What to produce:
Rewrite the entries below, substituting "screen assistant" for every occurrence of "computer-use agent" and leaving everything else unchanged.

Records:
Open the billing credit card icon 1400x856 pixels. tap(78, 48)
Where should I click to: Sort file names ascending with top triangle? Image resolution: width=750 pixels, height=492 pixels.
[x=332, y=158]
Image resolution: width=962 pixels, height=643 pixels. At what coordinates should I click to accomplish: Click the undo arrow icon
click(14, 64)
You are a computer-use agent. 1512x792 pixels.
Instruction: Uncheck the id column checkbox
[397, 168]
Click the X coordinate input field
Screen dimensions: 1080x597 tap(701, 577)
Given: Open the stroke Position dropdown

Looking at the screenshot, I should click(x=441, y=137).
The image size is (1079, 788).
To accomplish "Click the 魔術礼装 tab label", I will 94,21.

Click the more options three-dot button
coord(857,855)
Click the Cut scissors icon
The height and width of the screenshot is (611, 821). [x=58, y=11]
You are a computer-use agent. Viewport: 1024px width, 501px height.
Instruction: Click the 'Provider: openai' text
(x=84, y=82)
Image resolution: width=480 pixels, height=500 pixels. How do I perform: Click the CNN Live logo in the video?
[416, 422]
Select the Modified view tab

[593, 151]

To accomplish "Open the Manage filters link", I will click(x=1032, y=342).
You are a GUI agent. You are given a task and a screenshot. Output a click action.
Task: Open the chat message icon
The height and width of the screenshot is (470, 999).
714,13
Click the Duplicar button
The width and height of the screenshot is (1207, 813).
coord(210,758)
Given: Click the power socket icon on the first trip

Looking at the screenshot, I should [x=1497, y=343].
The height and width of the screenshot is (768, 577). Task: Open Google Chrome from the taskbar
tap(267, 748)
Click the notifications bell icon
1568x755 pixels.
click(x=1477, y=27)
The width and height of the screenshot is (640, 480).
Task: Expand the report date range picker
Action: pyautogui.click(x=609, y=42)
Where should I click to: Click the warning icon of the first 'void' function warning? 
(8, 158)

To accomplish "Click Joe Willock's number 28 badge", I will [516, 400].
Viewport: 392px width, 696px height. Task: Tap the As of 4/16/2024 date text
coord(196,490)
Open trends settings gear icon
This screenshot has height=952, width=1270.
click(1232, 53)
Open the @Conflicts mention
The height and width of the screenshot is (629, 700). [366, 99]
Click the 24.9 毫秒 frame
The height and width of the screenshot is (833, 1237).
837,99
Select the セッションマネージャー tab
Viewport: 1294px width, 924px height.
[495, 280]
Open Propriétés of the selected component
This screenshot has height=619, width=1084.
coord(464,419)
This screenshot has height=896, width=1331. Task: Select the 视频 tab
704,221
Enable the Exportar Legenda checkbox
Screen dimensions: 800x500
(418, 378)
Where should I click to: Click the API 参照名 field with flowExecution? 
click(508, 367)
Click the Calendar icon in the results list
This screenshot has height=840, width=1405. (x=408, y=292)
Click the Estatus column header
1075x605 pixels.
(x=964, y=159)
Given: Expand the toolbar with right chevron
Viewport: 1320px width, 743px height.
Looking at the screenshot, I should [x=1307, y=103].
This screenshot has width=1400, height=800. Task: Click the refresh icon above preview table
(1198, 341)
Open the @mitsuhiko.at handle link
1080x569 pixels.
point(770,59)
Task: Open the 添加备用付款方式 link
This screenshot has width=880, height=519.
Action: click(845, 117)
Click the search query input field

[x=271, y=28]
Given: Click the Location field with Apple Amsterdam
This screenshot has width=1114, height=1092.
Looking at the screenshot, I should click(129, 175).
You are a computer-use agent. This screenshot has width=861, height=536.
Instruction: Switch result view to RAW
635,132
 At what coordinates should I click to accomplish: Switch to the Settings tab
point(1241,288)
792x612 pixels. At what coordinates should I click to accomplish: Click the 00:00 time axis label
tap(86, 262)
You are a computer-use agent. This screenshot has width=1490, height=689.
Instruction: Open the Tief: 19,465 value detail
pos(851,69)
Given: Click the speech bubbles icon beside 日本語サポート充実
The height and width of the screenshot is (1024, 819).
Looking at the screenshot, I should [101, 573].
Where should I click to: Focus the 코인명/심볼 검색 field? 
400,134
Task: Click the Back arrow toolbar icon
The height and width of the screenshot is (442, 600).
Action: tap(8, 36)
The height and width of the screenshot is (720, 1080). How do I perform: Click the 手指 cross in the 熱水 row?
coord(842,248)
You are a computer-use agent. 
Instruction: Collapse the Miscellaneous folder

Solution for this problem:
Open the billing credit card icon 1400x856 pixels. tap(78, 48)
Where should I click to: Sort file names ascending with top triangle? Image resolution: width=750 pixels, height=492 pixels.
[x=332, y=158]
Image resolution: width=962 pixels, height=643 pixels. At what coordinates should I click to accomplish: Click the undo arrow icon
click(14, 64)
You are a screen assistant. 1512x792 pixels.
Instruction: Uncheck the id column checkbox
[397, 168]
Click the X coordinate input field
Screen dimensions: 1080x597 tap(701, 577)
Given: Open the stroke Position dropdown

Looking at the screenshot, I should click(x=441, y=137).
The image size is (1079, 788).
To accomplish "Click the 魔術礼装 tab label", I will 94,21.

Click the more options three-dot button
coord(857,855)
Click the Cut scissors icon
The height and width of the screenshot is (611, 821). [x=58, y=11]
You are a screen assistant. Viewport: 1024px width, 501px height.
Instruction: Click the 'Provider: openai' text
(x=84, y=82)
Image resolution: width=480 pixels, height=500 pixels. How do I perform: Click the CNN Live logo in the video?
[416, 422]
Select the Modified view tab

[593, 151]

To accomplish "Open the Manage filters link", I will click(x=1032, y=342).
You are a GUI agent. You are given a task and a screenshot. Output a click action.
Task: Open the chat message icon
The height and width of the screenshot is (470, 999).
714,13
Click the Duplicar button
The width and height of the screenshot is (1207, 813).
coord(210,758)
Given: Click the power socket icon on the first trip

Looking at the screenshot, I should [x=1497, y=343].
The height and width of the screenshot is (768, 577). Task: Open Google Chrome from the taskbar
tap(267, 748)
Click the notifications bell icon
1568x755 pixels.
click(x=1477, y=27)
The width and height of the screenshot is (640, 480).
Task: Expand the report date range picker
Action: pyautogui.click(x=609, y=42)
Where should I click to: Click the warning icon of the first 'void' function warning? 
(8, 158)

To accomplish "Click Joe Willock's number 28 badge", I will [516, 400].
Viewport: 392px width, 696px height. Task: Tap the As of 4/16/2024 date text
coord(196,490)
Open trends settings gear icon
This screenshot has height=952, width=1270.
click(1232, 53)
Open the @Conflicts mention
The height and width of the screenshot is (629, 700). [366, 99]
Click the 24.9 毫秒 frame
The height and width of the screenshot is (833, 1237).
837,99
Select the セッションマネージャー tab
Viewport: 1294px width, 924px height.
[495, 280]
Open Propriétés of the selected component
This screenshot has height=619, width=1084.
coord(464,419)
This screenshot has height=896, width=1331. Task: Select the 视频 tab
704,221
Enable the Exportar Legenda checkbox
Screen dimensions: 800x500
(418, 378)
Where should I click to: Click the API 参照名 field with flowExecution? 
click(508, 367)
Click the Calendar icon in the results list
This screenshot has height=840, width=1405. (x=408, y=292)
Click the Estatus column header
1075x605 pixels.
(x=964, y=159)
Given: Expand the toolbar with right chevron
Viewport: 1320px width, 743px height.
Looking at the screenshot, I should [x=1307, y=103].
This screenshot has width=1400, height=800. Task: Click the refresh icon above preview table
(1198, 341)
Open the @mitsuhiko.at handle link
1080x569 pixels.
point(770,59)
Task: Open the 添加备用付款方式 link
This screenshot has width=880, height=519.
Action: click(845, 117)
Click the search query input field

[x=271, y=28]
Given: Click the Location field with Apple Amsterdam
This screenshot has width=1114, height=1092.
Looking at the screenshot, I should click(129, 175).
You are a screen assistant. This screenshot has width=861, height=536.
Instruction: Switch result view to RAW
635,132
 At what coordinates should I click to accomplish: Switch to the Settings tab
point(1241,288)
792x612 pixels. At what coordinates should I click to accomplish: Click the 00:00 time axis label
tap(86, 262)
You are a screen assistant. This screenshot has width=1490, height=689.
Instruction: Open the Tief: 19,465 value detail
pos(851,69)
Given: Click the speech bubbles icon beside 日本語サポート充実
The height and width of the screenshot is (1024, 819).
Looking at the screenshot, I should [101, 573].
Where should I click to: Focus the 코인명/심볼 검색 field? 
400,134
Task: Click the Back arrow toolbar icon
The height and width of the screenshot is (442, 600).
Action: tap(8, 36)
The height and width of the screenshot is (720, 1080). How do I perform: Click the 手指 cross in the 熱水 row?
coord(842,248)
You are a screen assistant. 
Instruction: Collapse the Miscellaneous folder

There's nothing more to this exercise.